* [WHAT YOU ARE ASKED TO DO] Look below for the line containing "The image size is (811, 692)." and the line containing "Enable Search for"; repeat exactly those two lines and all lines between them, and nothing else.
═══
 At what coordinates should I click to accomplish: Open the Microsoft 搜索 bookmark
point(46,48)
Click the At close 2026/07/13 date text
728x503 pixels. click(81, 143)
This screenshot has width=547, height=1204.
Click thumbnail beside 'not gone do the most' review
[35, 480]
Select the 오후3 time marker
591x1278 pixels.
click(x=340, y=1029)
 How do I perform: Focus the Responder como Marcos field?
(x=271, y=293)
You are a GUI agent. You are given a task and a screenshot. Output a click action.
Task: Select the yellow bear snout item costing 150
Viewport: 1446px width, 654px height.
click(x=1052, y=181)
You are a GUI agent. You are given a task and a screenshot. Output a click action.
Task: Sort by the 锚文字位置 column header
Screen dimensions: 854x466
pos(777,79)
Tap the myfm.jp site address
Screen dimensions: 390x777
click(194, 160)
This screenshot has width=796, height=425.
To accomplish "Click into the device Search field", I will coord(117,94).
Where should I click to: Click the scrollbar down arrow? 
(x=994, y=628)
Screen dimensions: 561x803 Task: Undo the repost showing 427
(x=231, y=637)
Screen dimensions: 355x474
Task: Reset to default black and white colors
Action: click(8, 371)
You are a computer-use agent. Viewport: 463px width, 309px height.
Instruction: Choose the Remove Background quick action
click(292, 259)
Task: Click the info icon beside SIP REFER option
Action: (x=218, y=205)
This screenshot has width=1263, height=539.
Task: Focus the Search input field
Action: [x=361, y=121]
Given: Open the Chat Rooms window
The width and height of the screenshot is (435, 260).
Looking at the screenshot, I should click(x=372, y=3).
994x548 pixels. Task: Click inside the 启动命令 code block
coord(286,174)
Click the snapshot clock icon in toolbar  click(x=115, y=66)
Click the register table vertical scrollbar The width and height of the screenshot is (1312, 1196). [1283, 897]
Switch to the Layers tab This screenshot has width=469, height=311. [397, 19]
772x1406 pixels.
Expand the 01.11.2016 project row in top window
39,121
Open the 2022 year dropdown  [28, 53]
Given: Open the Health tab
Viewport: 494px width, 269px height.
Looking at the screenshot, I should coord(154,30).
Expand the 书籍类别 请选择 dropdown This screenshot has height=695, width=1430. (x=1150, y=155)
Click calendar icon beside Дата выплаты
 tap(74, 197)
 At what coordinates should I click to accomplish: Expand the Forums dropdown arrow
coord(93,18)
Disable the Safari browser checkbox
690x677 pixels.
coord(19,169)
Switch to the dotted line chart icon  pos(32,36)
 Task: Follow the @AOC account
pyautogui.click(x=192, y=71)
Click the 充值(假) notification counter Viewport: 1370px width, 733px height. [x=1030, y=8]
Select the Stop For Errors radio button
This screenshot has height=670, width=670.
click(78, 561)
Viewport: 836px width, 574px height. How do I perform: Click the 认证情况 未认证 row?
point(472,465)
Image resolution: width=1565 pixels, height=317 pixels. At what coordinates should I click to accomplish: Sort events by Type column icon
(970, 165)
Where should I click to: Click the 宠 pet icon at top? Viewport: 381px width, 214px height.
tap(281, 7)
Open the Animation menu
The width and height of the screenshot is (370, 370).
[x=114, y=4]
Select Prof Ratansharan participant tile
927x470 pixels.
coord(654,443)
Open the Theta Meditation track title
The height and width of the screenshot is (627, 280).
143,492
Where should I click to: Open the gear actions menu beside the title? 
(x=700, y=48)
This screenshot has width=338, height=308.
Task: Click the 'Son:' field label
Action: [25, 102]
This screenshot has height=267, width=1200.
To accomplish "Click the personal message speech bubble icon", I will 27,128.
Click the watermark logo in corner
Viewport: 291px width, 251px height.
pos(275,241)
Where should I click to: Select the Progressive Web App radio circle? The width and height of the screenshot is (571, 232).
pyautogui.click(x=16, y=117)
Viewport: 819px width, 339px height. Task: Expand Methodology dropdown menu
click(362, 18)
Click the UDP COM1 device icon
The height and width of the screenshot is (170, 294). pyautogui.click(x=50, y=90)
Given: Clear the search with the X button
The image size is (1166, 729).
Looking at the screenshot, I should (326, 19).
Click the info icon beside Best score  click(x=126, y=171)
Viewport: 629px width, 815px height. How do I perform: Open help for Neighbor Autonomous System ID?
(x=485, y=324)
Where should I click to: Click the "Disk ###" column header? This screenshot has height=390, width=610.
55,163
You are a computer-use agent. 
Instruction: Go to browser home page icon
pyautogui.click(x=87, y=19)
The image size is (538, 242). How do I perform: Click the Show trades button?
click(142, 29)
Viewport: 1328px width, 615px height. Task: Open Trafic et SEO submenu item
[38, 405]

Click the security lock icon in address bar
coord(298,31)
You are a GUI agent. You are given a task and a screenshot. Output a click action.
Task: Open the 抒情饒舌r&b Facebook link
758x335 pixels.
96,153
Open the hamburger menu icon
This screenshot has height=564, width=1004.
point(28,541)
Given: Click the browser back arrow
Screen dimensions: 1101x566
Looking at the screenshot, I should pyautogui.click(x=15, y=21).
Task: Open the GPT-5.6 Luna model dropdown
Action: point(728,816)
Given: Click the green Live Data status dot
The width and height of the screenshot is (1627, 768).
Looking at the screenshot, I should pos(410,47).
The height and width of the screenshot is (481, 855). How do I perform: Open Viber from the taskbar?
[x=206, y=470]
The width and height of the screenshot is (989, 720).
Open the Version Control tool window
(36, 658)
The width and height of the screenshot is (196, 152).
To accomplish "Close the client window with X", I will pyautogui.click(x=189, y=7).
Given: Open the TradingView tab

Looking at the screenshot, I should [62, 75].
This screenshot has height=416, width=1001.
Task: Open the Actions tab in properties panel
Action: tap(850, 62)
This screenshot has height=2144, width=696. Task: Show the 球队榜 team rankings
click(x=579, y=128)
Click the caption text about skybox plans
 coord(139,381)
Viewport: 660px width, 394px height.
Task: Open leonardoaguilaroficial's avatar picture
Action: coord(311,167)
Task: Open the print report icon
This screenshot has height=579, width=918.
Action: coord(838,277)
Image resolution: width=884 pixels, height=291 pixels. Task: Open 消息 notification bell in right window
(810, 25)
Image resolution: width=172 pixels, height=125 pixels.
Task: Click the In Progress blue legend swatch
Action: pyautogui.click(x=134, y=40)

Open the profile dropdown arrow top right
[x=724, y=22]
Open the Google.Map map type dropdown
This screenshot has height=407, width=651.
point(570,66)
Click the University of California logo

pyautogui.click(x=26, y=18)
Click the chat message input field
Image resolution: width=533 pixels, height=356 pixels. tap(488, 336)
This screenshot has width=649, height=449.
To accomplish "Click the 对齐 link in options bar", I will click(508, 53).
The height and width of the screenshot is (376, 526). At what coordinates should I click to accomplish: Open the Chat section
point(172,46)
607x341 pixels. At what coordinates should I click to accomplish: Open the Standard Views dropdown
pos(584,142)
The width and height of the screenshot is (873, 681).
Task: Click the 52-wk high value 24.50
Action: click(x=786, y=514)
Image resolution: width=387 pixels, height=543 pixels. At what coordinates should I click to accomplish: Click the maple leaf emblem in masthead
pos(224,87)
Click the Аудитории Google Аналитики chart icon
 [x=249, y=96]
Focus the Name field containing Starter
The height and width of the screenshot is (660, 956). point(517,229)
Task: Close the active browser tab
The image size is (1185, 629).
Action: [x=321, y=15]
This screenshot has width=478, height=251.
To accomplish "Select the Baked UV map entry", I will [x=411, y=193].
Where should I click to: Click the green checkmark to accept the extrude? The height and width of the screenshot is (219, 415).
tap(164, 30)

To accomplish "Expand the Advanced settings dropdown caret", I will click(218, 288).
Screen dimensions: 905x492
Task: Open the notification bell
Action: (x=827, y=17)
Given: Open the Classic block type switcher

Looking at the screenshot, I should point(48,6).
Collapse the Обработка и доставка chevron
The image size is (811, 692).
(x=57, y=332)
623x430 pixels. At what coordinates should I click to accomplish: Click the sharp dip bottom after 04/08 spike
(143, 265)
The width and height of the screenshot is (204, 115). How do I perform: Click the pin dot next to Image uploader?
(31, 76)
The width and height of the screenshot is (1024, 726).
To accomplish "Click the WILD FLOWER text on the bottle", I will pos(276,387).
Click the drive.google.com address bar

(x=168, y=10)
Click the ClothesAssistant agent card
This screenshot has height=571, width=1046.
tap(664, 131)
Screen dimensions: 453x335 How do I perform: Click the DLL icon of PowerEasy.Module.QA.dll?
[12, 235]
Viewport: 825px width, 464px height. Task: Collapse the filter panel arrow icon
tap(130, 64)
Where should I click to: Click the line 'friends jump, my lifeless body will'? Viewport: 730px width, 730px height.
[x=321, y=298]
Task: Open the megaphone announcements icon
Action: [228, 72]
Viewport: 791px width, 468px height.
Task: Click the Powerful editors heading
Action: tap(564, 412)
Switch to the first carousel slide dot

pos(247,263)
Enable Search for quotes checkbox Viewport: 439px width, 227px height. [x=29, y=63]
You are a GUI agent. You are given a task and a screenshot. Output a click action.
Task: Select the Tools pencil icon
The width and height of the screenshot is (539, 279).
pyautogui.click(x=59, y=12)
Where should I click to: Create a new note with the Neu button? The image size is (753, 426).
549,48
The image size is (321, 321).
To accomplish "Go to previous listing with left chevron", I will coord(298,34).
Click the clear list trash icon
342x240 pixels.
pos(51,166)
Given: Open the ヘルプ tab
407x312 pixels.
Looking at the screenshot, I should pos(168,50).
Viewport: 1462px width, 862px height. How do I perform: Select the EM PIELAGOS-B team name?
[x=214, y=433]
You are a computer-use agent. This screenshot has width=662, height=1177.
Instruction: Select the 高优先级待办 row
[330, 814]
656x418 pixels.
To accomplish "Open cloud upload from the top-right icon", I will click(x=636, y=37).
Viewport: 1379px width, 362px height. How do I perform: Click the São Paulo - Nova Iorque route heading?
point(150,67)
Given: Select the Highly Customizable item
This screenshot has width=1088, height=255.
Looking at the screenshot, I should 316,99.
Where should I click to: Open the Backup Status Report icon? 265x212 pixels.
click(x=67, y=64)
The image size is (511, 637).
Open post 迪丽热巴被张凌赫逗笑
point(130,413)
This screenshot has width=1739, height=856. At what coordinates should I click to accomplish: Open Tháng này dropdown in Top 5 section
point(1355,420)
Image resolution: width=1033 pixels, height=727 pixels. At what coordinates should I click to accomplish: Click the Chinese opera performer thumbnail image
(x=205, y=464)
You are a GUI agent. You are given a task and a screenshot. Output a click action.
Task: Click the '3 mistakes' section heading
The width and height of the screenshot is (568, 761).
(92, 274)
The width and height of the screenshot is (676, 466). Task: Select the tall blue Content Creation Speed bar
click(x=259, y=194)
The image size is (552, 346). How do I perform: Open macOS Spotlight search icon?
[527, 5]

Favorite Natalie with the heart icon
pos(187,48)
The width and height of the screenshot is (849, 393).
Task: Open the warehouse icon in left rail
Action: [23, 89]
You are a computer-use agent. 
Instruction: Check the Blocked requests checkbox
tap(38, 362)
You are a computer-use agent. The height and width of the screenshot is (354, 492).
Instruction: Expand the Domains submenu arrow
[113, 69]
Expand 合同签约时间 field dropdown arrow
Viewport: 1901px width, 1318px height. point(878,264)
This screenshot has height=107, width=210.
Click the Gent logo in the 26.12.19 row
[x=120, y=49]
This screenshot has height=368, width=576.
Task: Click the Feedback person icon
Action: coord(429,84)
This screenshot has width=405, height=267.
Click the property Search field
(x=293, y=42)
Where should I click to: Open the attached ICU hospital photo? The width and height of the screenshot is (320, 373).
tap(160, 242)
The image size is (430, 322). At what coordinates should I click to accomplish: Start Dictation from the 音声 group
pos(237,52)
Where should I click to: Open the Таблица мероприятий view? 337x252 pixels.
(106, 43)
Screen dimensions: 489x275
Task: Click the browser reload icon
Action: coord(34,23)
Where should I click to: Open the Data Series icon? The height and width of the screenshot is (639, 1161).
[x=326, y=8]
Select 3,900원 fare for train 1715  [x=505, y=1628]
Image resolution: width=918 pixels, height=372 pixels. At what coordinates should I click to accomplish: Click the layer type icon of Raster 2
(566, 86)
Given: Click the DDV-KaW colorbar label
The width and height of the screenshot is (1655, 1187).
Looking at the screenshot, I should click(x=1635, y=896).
═══
* [EXERCISE SOLUTION]
The image size is (811, 692).
(x=57, y=332)
623x430 pixels. At what coordinates should I click to accomplish: Click the sharp dip bottom after 04/08 spike
(143, 265)
The width and height of the screenshot is (204, 115). How do I perform: Click the pin dot next to Image uploader?
(31, 76)
The width and height of the screenshot is (1024, 726).
To accomplish "Click the WILD FLOWER text on the bottle", I will pos(276,387).
Click the drive.google.com address bar

(x=168, y=10)
Click the ClothesAssistant agent card
This screenshot has height=571, width=1046.
tap(664, 131)
Screen dimensions: 453x335 How do I perform: Click the DLL icon of PowerEasy.Module.QA.dll?
[12, 235]
Viewport: 825px width, 464px height. Task: Collapse the filter panel arrow icon
tap(130, 64)
Where should I click to: Click the line 'friends jump, my lifeless body will'? Viewport: 730px width, 730px height.
[x=321, y=298]
Task: Open the megaphone announcements icon
Action: [228, 72]
Viewport: 791px width, 468px height.
Task: Click the Powerful editors heading
Action: tap(564, 412)
Switch to the first carousel slide dot

pos(247,263)
Enable Search for quotes checkbox Viewport: 439px width, 227px height. [x=29, y=63]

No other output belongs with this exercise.